WHAT TO DO
Copy out every line of the items below word for word, leaving out the pictures.
==== INPUT RECORDS
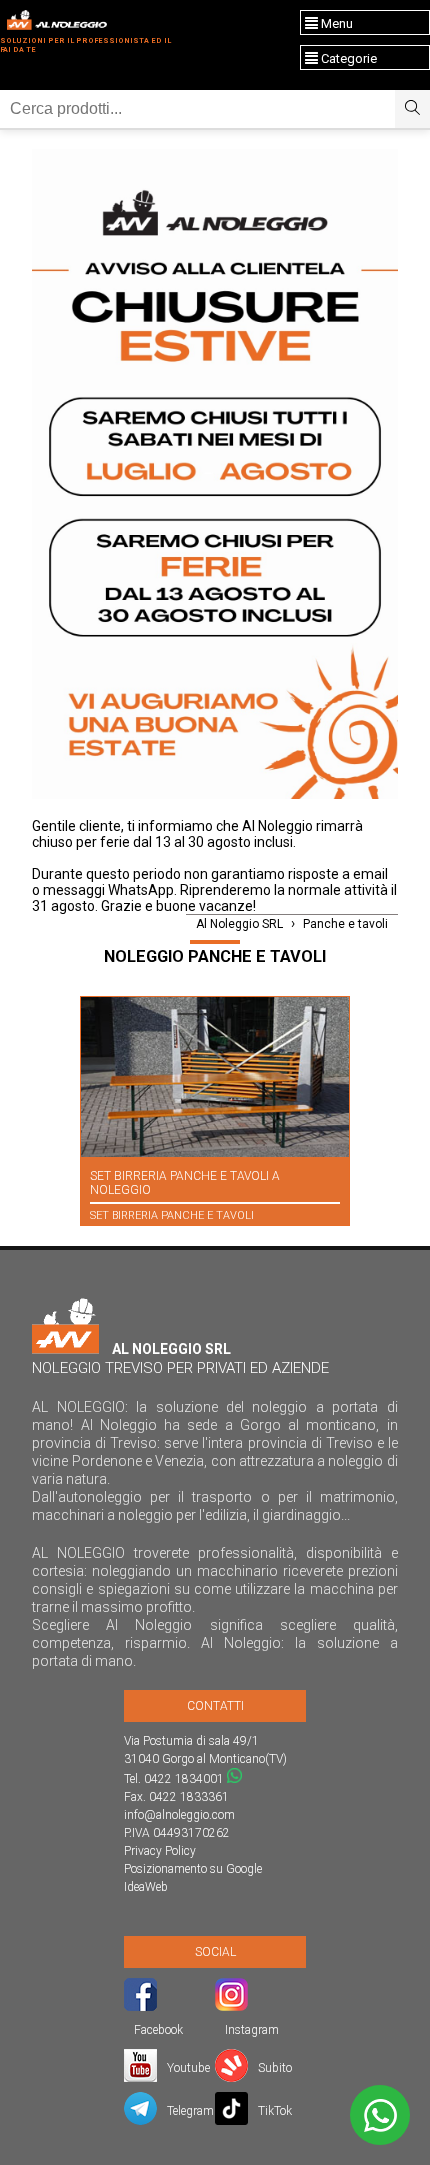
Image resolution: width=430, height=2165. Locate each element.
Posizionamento (165, 1869)
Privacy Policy (160, 1851)
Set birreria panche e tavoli (172, 1215)
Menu (335, 23)
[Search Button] (412, 109)
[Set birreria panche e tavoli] (215, 1077)
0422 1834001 (184, 1779)
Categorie (347, 58)
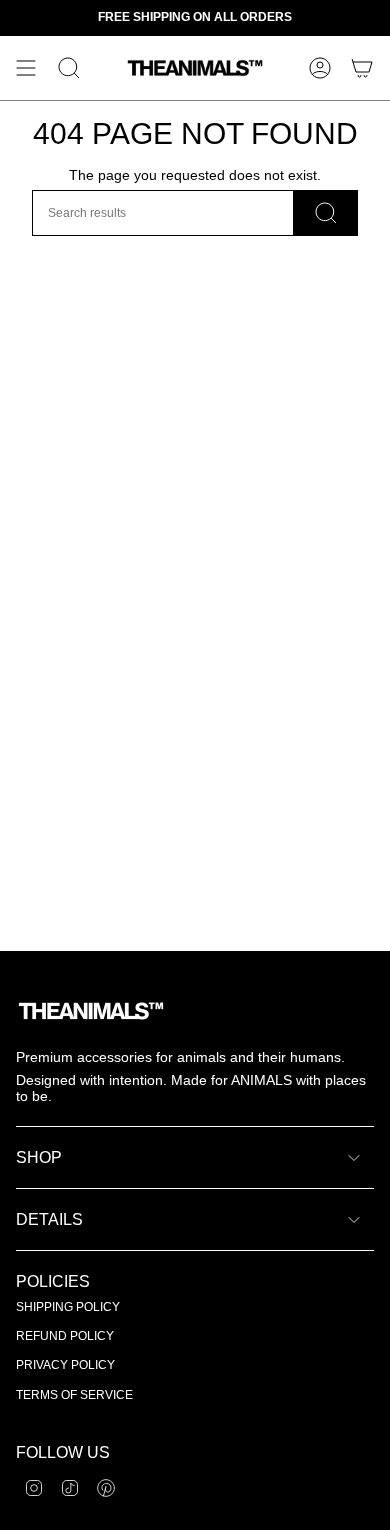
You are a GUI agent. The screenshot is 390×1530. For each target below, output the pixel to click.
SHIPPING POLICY (68, 1307)
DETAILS (49, 1219)
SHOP (39, 1157)
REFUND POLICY (65, 1336)
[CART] (362, 68)
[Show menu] (26, 68)
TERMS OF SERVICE (74, 1395)
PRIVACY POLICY (65, 1365)
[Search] (326, 213)
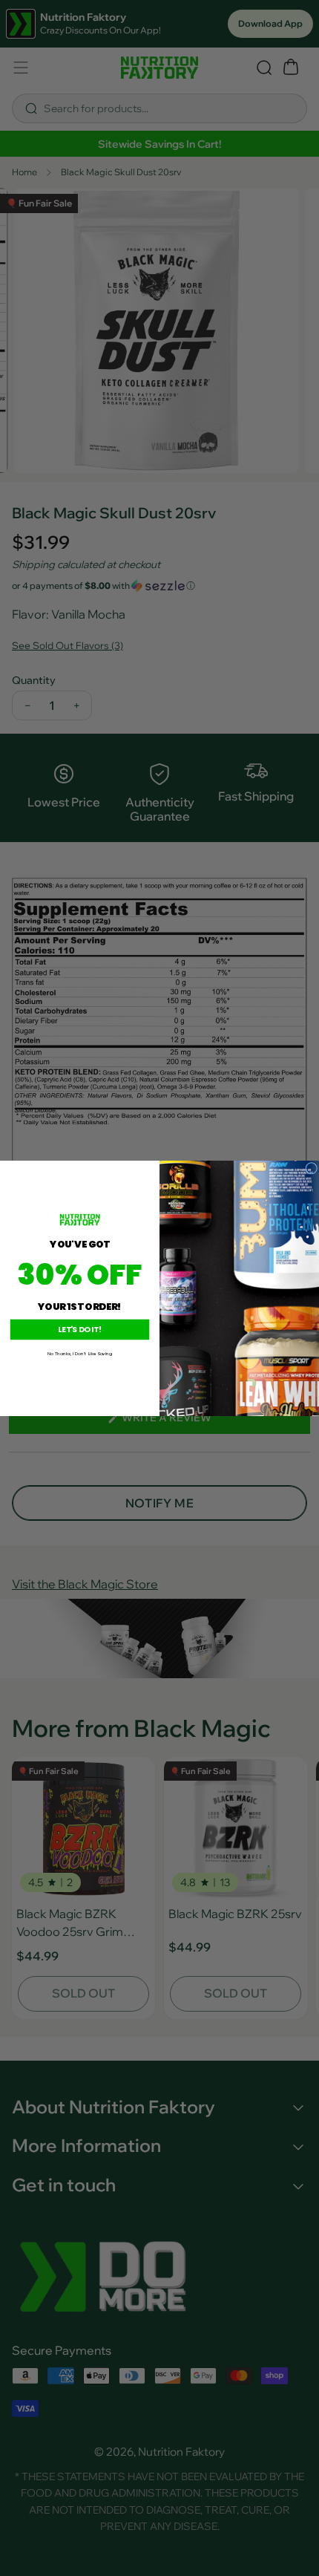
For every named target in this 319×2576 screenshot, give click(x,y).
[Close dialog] (311, 1168)
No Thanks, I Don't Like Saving (79, 1353)
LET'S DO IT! (79, 1329)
========
SOLUTION
Image resolution: width=430, height=2165. Locate each element.
Posizionamento (165, 1869)
Privacy Policy (160, 1851)
Set birreria panche e tavoli (172, 1215)
Menu (335, 23)
[Search Button] (412, 109)
[Set birreria panche e tavoli] (215, 1077)
0422 1834001 (184, 1779)
Categorie (347, 58)
You are a GUI agent. The screenshot is 390×1530. For each target below, output the pixel to click.
SHIPPING POLICY (68, 1307)
DETAILS (49, 1219)
SHOP (39, 1157)
REFUND POLICY (65, 1336)
[CART] (362, 68)
[Show menu] (26, 68)
TERMS OF SERVICE (74, 1395)
PRIVACY POLICY (65, 1365)
[Search] (326, 213)
For every named target in this 319×2576 screenshot, give click(x,y).
[Close dialog] (311, 1168)
No Thanks, I Don't Like Saving (79, 1353)
LET'S DO IT! (79, 1329)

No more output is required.